The model generated “superlines” by grouping lines based on phylogenetic distances so that the total value of the abundance and frequency of the lines exceeded the threshold, representing 486, 4083, 6,225 and 24,867 strains of SARS-CoV-2s pre-B yielded. 1.177, B.1.177, Alpha and Delta variants, respectively. The team assumed that the Ne
Next, the parameters most likely to represent the data set were determined. The model has been validated by running simulations with time-varying Ne
The derivative Ne
The strength of the genetic drift was consistently higher than estimated from the observed number of SARS-CoV-2 positive individuals in England by one to three orders of magnitude, over time, even after adjusting for measurement noise. The increased genetic drift could not be explained on the basis of superspreading, but may be partly explained by deme community structures in hosts’ contact networks. The discrepancy could not be explained by corrections that account for epidemiological dynamics (SIR or SEIR modelling).

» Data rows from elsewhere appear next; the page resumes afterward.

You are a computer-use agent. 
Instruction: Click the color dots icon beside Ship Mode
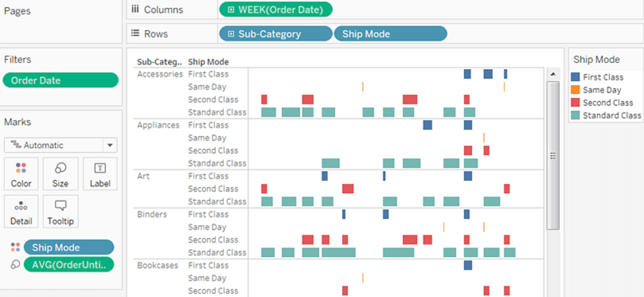coord(16,247)
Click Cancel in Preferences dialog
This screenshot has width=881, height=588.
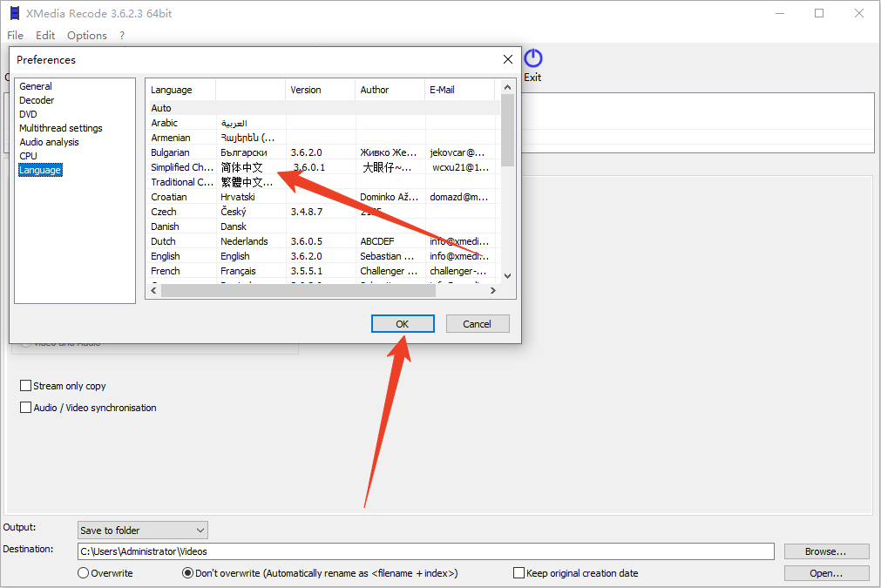(477, 324)
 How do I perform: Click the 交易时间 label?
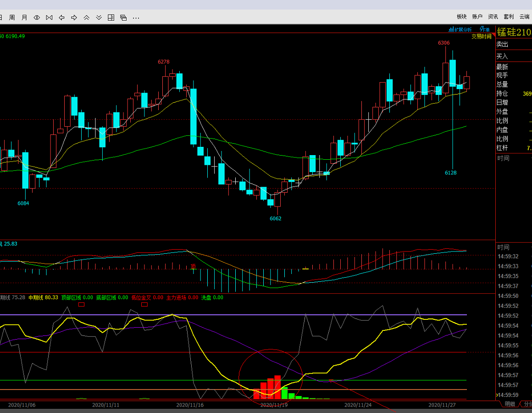click(x=481, y=36)
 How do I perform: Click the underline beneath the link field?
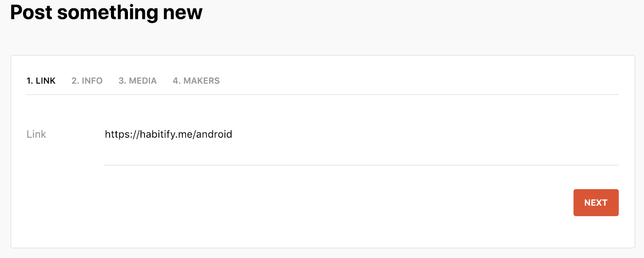(x=361, y=165)
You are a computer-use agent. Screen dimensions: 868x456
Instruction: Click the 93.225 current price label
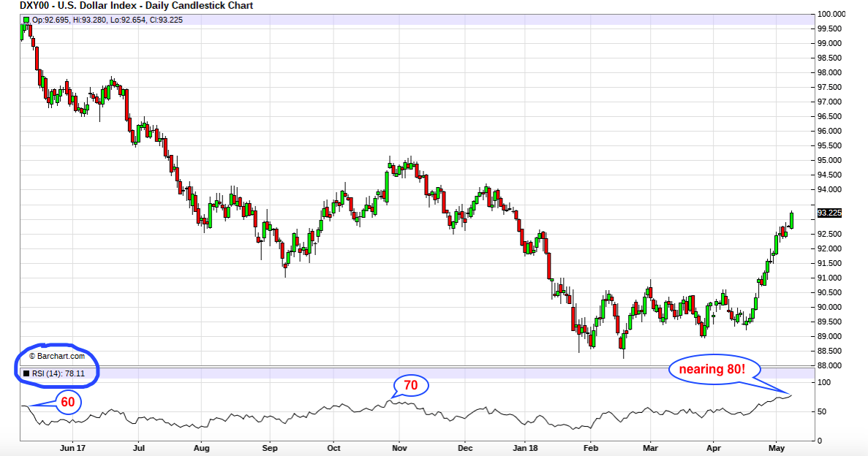click(x=829, y=213)
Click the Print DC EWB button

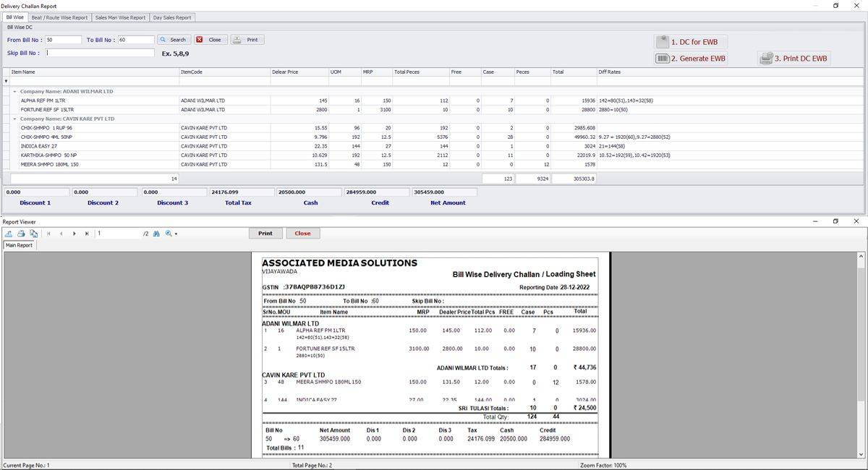tap(793, 59)
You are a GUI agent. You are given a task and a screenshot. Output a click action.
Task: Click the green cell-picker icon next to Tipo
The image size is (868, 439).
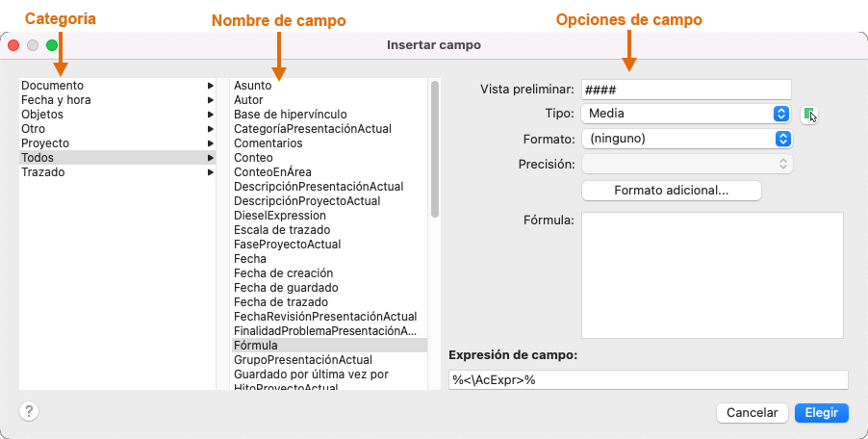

The sample of SARS-CoV-2 infected individuals from the English population was largely uniform across the dataset. The team found evidence of a spatial arrangement in the transmission dynamics of the B.1.177 variant, the Alpha variant and the Delta variant. The estimated Ne
The HMM-derived Ne
Overall, the study results showed that the strength of genetic drift in SARS-CoV-2 transmission in England was greater than estimated, and indicated that further modeling research methods are needed to understand the mechanisms behind the high genetic drift levels for SARS-CoV-2 better understand CoV. 2 in England.
bioRxiv publishes preliminary scientific reports that have not been peer reviewed and therefore should not be considered conclusive, guiding clinical practice/health-related behavior, or established information.